In the field of neurocutaneous syndromes, IS is very well-represented. This is particularly true with respect to tuberous sclerosis, in which the chances of children having IS is very high and is reported to be > 50% of the patients with different types of seizures. In our experience, in neurofibromatosis type 1, Sturge-Weber syndrome, and epidermal nevus syndrome the chances of IS are higher than the general population, but they represent an unusual event (54).

The major concern of IS is to know the pathophysiology of the crisis in association with the EEG hypsarrhythmic pattern. In particular, it is difficult to establish for what reason an infant with severe perinatal damage manifests IS plus hypsarrhythmia and another infant with similar brain damage presents with tonic and/or clonic seizures, but no hypsarrhythmic pattern.

Price developed the first genetic mouse model of ISS that spontaneously recapitulates salient phenotypic features of the human triplet repeat expansion mutation (55). In this animal model Arx((GCG)10+7) ("Arx plus 7") pups displayed abnormal spasm-like myoclonus and other key EEG features, including multifocal spikes, electrodecremental episodes, and spontaneous seizures persisting into maturity. The neurobehavioral profile of Arx mutants was remarkable for lowered anxiety, impaired associative learning, and abnormal social interaction. Laminar decreases of Arx+ cortical interneurons and a selective reduction of calbindin-, but not parvalbumin- or calretinin-expressing interneurons in neocortical layers and hippocampus indicated that specific classes of synaptic inhibition were missing from the adult forebrain, providing a basis for the seizures and cognitive disorder (55). A significant reduction of calbindin-, NPY (neuropeptide Y)-expressing, and cholinergic interneurons in the mutant striatum suggested that dysinhibition within this network may contribute to the dyskinetic motor spasms (55).

Additional models have been developed by Marsh who developed an Arx(-/y);Dlx5/6(CIG) (male) mice exhibiting a variety of seizure types beginning in early-life, including seizures that behaviourally and electroencephalographically resembled infantile spasms, and showed evolution through development (56).

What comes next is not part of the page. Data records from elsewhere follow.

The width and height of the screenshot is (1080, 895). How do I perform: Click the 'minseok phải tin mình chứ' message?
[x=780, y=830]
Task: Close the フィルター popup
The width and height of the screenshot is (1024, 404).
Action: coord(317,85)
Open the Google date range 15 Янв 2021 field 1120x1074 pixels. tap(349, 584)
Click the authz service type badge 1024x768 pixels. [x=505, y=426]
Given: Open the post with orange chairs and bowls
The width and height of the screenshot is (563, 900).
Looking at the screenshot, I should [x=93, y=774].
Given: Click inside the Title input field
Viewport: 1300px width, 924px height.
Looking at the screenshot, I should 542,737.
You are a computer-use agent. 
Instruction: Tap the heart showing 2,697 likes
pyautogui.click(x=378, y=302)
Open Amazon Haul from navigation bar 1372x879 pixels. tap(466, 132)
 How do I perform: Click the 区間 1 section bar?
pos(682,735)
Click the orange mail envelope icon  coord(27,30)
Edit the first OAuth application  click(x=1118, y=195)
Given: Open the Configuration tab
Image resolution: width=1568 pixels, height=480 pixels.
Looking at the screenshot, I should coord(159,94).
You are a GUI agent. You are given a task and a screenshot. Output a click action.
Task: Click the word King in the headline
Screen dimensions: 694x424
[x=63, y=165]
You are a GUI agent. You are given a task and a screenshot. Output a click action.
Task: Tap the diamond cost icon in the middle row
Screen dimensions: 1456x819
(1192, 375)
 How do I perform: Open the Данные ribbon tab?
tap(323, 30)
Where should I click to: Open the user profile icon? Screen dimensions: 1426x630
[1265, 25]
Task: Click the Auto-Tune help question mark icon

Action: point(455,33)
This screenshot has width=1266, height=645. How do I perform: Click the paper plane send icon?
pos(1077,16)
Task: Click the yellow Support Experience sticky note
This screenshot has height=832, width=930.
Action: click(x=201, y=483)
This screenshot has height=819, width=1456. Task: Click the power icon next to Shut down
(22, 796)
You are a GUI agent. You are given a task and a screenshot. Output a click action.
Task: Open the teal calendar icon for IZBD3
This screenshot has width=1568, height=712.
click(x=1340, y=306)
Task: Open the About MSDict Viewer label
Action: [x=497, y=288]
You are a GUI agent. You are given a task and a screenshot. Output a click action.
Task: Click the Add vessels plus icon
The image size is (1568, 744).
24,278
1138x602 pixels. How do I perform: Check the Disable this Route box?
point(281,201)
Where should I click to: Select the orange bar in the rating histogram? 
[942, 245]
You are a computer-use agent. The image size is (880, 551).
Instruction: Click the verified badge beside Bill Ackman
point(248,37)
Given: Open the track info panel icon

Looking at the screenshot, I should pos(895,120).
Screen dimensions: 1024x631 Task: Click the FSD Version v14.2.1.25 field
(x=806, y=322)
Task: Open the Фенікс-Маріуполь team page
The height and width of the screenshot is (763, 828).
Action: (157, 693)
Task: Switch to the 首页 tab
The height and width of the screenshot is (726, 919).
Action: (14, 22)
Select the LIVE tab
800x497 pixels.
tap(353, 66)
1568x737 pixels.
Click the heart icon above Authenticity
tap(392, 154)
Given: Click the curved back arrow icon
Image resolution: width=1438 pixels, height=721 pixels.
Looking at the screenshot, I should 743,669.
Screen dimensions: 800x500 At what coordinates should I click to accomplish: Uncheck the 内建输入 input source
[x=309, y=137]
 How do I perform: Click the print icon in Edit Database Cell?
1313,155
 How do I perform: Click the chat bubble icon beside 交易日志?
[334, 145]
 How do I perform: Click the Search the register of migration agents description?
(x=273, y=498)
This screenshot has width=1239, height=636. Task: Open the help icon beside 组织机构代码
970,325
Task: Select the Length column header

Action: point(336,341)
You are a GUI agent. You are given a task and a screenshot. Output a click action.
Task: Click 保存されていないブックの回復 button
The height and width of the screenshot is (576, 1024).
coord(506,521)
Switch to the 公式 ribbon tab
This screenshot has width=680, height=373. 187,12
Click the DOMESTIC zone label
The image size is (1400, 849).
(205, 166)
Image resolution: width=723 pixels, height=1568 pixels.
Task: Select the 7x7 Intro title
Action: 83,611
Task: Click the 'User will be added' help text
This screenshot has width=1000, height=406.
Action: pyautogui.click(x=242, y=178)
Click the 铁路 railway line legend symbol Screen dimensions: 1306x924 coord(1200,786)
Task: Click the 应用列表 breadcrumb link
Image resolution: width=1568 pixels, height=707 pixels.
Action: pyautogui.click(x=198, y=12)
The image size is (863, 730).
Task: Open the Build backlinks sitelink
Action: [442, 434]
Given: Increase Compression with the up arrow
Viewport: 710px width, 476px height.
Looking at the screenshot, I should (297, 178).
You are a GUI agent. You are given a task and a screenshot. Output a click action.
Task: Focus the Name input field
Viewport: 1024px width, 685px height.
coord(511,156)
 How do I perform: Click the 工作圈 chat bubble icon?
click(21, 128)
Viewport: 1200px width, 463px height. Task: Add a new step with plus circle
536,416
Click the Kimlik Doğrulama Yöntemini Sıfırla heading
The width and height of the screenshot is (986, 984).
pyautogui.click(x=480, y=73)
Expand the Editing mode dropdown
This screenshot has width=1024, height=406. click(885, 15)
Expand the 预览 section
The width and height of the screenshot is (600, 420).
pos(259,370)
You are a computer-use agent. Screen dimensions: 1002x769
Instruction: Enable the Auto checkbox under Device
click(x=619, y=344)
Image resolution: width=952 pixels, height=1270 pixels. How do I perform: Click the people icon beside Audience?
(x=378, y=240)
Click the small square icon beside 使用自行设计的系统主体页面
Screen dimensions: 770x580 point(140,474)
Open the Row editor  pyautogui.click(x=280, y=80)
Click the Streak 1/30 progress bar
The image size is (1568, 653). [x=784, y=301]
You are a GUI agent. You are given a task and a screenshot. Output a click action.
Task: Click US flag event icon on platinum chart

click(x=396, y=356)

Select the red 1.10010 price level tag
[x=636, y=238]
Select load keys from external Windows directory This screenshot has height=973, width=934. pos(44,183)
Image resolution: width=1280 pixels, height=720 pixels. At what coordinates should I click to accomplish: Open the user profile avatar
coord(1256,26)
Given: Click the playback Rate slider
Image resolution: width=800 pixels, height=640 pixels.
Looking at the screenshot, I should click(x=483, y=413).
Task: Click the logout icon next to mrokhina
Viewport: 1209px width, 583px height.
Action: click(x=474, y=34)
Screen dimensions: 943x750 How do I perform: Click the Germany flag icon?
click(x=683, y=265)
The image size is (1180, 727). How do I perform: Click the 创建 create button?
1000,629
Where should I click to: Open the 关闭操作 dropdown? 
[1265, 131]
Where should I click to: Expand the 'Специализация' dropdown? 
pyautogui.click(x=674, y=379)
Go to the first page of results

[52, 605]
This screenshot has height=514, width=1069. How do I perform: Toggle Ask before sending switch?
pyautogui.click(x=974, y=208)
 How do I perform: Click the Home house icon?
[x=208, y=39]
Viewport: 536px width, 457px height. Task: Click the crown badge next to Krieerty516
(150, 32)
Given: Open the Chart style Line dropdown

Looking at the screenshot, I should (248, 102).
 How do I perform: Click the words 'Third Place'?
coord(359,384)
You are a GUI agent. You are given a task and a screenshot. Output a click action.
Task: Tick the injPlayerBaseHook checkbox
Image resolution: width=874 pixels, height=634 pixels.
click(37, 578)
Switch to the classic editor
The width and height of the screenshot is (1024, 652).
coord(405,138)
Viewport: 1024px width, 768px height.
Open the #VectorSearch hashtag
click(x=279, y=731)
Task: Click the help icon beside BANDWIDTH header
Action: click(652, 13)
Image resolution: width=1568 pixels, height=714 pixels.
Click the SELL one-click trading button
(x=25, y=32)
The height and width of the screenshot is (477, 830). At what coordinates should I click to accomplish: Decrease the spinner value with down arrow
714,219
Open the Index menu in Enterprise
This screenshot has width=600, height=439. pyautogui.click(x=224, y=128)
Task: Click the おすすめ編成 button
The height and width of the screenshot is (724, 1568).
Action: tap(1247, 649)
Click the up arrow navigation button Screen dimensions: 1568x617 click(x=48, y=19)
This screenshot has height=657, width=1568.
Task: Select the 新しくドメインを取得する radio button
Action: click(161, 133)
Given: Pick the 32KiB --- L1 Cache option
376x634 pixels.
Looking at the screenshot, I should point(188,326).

4.3. Partington (X-linked) mental retardation syndrome

Partington (X-linked) mental retardation syndrome (PRTS; also known as Partington X-linked mental retardation syndromic 1 (MRXS1) or X-linked mental retardation with dystonic movements, ataxia, and seizures; OMIM # 309510)) which is caused by 24-bp duplication, resulting in a polyA repeat expansion of the ARX gene (37). Clinically, PRTS patients have intellectual impairment, long triangular faces, focal hand dystonia, and EEG abnormalities with seizures; other variable features include dysarthria, lower limb spasticity/foot dystonia, enlargement of the testes, and subarachnoid cysts (57).

4.4. Non-specific X-linked mental retardation

Non-specific X-linked mental retardation (MRX54; including MRX36, MRX43, and MRX87; OMIM # 300419), which is a non-specific form of mental retardation with normal physical and neurologic findings; affected individuals show a variable range of intelligence in the low to normal range, possibly as a result of a heterozygous carrier status, or delayed psychomotor development (40, 58).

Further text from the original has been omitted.